29 彼の仲間はひれ伏して、『もう少し待ってください。そうすればお返しします』と嘆願した。
30 しかし彼は承知せず、その人を引いて行って、負債を返すまで牢に放り込んだ。
31 彼の仲間たちは事の成り行きを見て非常に心を痛め、行って一部始終を主君に話した。
32 そこで主君は彼を呼びつけて言った。『悪い家来だ。おまえが私に懇願したから、私はおまえの負債をすべて免除してやったのだ。
33 私がおまえをあわれんでやったように、おまえも自分の仲間をあわれんでやるべきではなかったのか。』
34 こうして、主君は怒って、負債をすべて返すまで彼を獄吏たちに引き渡した。
35 あなたがたもそれぞれ自分の兄弟を心から赦さないなら、わたしの天の父もあなたがたに、このようになさるのです。」

●話の後半は、すべての負債を免除された(帳消しにされた)家来が王のところから出て行って、「自分に百デナリの借りがある仲間の一人に出会った」所から始まります。「仲間」(「スンデューロス」σύνδουλος)とありますから、同じ王に仕えている家来です。その者に彼は「出会った」とあります。「出会った」と訳されている「ユーリスコー」(εὑρίσκω)という動詞は「見つける」という意味です。ですから、たまたま偶然に出会ったということではなく、「捜して見つけた」というニュアンスなのです。なぜなら、その者には百デナリを貸していたからです。そして、1万タラントの負債を免除された家来は、自分から百デナリを借りた仲間を捕まえて首を絞めて、借金を返せと迫りました。「捕まえて首を絞め」とは「はがい絞めにして、窒息させてものを言えなくする」というニュアンスです。きわめて残忍な取り扱いをしたことが分かります。百デナリを借りた者が、「もう少し待ってください。そうすればお返しします」と嘆願しましたが、「彼は承知せず、その人を引いて行って、負債を返すまで牢に放り込んだ」のです。「承知せず」と訳されたことばは未完了形です。ギリシア語の未完了形は継続的な行為を示すことから、仲間が何度も繰り返し頼んでいるにもかかわらず、承知しなかったことを意味します。決して赦さないという極めて残忍な態度です。

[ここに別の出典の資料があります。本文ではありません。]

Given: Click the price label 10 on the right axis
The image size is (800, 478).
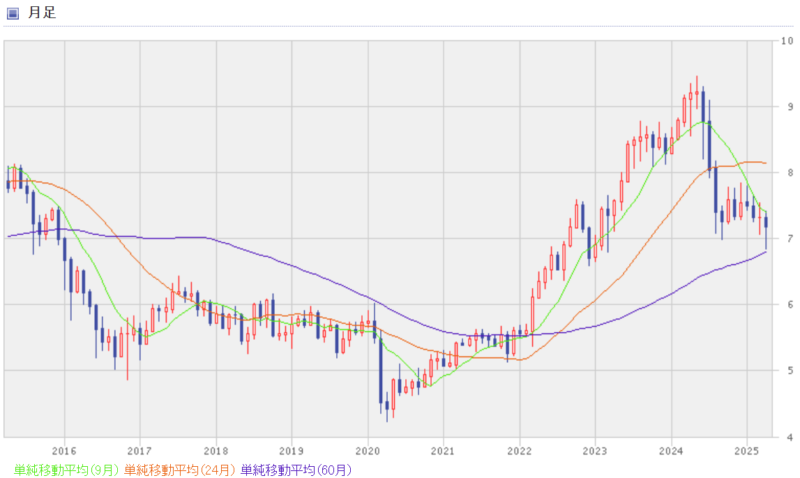Looking at the screenshot, I should (x=791, y=41).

●百デナリは1万タラントと比べるなら、わずか60万分の一です。牢に放り込んだなら、働いて返済することもできなくなってしまいます。私たちは他人の弱さや落ち度を責めるときは痛烈ですが、自分のことに関してはひどく寛大な者です。人間の醜さをまざまざと見せつけられるようで、嫌な気持ちになりますが、これが私たちの現実ではないでしょうか。

3. 獄吏たちに引き渡したとは

●31節で、牢に放り込まれた者の仲間たちが事の成り行きを見て、非常に心を痛め、行って一部始終を主君に話しました。「話しました」(「ディアサフェオー」διασαφέω)という語は、単に「話す」ということではなく、「詳しく説明する」という意味です。新改訳2017では「一部始終を話した」と訳しています。それは仲間に対するこの取り扱いが極めて悲惨であったからです。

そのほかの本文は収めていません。